In his video he said he was told it's 10000 lumen per light and he has 9 so... I guess it's an estimated number


----------



## martinaee (Nov 25, 2015)

magnum70383 said:


> In his video he said he was told it's 10000 lumen per light and he has 9 so... I guess it's an estimated number



The foursevens xm18 was/is doing 15k lumens with 18 xm-l emitters and. No way this setup is doing 9k per emitter, right? Maybe it is, but that number would have to drop dramatically very quickly.

These monster numbers make me wish 4sevens would update the XM18 with newer emitters  Not that I'll ever own one, but I love seeing these crazy videos.


----------



## LiteTheWay (Nov 25, 2015)

And these wildcat jobs influence mass manufacturers to produce production versions - albeit less out there.



martinaee said:


> These monster numbers make me wish 4sevens would update the XM18 with newer emitters  Not that I'll ever own one, but I love seeing these crazy videos.


----------



## lumen aeternum (Nov 27, 2015)

*90,000 lumens from 10x100W LEDs*

video & article
http://petapixel.com/2015/11/24/the...hlight-can-light-the-world-with-90000-lumens/

created by Daniel Riley of Stratus Productions. By stringing together a series of powerful 100W LEDs, Riley created an ultra-powerful 1000W light that puts out a whopping 90000 lumens. Riley introduces his crazy light in the 5.5-minute video above.


----------



## gyzmo2002 (Nov 27, 2015)

*Re: 90,000 lumens from 10x100W LEDs*

You can take a look at this thread: https://www.candlepowerforums.com/threads/411857


----------



## Greta (Nov 27, 2015)

*Re: 90,000 lumens from 10x100W LEDs*

Threads merged.


----------



## figit090 (Dec 9, 2015)

Such an epic light! 

Is there a limit to how much light you can legally shine? LOL. I mean c'mon you could simultaneously blind SO MANY people with this thing. I came here to share this because I saw the DIY photography article.

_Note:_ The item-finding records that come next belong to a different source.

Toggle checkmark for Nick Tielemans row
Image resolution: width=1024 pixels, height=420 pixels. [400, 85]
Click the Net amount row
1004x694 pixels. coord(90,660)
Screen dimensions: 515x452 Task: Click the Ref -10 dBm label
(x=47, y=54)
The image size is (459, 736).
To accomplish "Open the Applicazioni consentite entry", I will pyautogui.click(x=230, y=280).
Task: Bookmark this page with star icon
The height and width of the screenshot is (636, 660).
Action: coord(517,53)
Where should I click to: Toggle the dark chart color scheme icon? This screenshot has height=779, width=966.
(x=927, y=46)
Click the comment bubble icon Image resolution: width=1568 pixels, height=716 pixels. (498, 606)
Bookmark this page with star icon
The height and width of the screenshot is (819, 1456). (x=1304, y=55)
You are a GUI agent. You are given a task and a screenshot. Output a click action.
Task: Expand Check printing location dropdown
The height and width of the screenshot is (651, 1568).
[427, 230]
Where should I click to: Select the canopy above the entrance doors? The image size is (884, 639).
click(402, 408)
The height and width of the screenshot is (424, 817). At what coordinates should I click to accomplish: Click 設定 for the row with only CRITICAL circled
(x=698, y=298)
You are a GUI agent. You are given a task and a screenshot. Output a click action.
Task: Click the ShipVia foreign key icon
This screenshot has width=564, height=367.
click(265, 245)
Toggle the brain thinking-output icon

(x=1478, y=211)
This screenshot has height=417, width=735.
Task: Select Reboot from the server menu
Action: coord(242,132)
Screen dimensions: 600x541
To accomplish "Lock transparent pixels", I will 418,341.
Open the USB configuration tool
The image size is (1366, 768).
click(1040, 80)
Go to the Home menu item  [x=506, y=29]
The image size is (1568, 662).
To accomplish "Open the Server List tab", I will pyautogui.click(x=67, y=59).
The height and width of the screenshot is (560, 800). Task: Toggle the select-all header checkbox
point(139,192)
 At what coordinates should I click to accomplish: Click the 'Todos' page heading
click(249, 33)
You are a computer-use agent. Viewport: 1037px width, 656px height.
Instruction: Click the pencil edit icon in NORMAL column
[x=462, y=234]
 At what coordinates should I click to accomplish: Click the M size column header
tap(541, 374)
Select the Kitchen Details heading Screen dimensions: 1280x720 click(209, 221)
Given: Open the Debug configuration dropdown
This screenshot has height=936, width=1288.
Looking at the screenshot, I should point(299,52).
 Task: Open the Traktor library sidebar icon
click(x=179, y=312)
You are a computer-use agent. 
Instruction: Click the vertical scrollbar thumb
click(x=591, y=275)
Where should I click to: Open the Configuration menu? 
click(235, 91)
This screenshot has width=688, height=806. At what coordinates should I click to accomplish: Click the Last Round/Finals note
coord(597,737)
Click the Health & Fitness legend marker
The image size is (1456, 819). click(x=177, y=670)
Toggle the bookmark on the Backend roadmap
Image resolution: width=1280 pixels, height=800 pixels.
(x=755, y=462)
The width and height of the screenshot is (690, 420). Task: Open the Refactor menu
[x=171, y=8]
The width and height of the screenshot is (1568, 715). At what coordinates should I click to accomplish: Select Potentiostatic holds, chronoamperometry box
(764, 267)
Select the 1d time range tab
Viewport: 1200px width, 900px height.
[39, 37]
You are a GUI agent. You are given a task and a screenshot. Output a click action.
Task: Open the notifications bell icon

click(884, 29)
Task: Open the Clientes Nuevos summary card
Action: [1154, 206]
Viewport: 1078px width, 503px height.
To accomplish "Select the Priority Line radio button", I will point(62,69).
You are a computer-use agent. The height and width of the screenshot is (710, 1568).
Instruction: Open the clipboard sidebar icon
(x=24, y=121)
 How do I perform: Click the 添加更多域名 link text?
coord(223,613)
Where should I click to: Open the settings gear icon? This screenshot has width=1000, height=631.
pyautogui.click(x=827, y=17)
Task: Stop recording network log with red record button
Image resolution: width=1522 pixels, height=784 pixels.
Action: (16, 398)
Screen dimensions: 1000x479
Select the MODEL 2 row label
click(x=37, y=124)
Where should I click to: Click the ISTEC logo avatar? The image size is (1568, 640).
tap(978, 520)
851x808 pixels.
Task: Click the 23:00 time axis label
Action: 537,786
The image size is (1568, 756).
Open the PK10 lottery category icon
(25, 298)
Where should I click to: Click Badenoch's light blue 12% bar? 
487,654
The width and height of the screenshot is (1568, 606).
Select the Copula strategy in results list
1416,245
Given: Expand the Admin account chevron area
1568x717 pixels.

Anyone know about how much this setup would cost to make? Or...maybe just a light with one LED bank?


----------



## Milw light (Dec 26, 2015)

That would be a dandy light for the bike path. Passing on your right my a..


----------



## Juggernaut (Dec 29, 2015)

Remember that takes lux, this is a LOT of lumens still probably decent lux, but lux is perceived brightness (blinding power). Funny I have one of every component he used to make this, but just not 9x of them lol. And yes this probably pretty close to 90,000 lumens, those LEDs are not very efficient about 90 lumens a watt or like 50% what we usually see on here. Also those zippy packs are going to give him old school hotwire run times think 5-7min tops. CPF’s “big light tread” used to be the ultimate stop to see the top 30 or so brightest flashlights ever made, now there is so many DIYer outside of CPF and even on here I wonder where they all fall, my 1,000+ watt Par64 build was tied for 3rd​ place once upon a time, now it’s probably in the 100+ place or more, I really need to step up my game and just DO IT, make some utterly undeniably bright “flashlight” which is undisputedly the most powerful. I was working on a 74,000 lumen incan light but I was so quickly surpassed in output by newer LED tech in the last few years its sitting unfinished.


----------



## magnum70383 (Dec 29, 2015)

Well I have a rev Victor enthusiast at 1.34 million Cd. I wonder how many lumens it has...


----------



## Glenn7 (Dec 29, 2015)

magnum70383 said:


> Well I have a rev Victor enthusiast at 1.34 million Cd. I wonder how many lumens it has...


Lucky if it has 500+ lumens as it's a dedomed XPG-2 led, you can get that much out of some AA/123A key chain lights these days - but because the rev vic is using optics and a collimator that's focusing the beam down to a tiny spot (like you would use a magnifying glass and the sun to burn paper) that makes all that lux (or throw) so high. put a diffuser on the front and it will be as bright as a small thumb sized light.


----------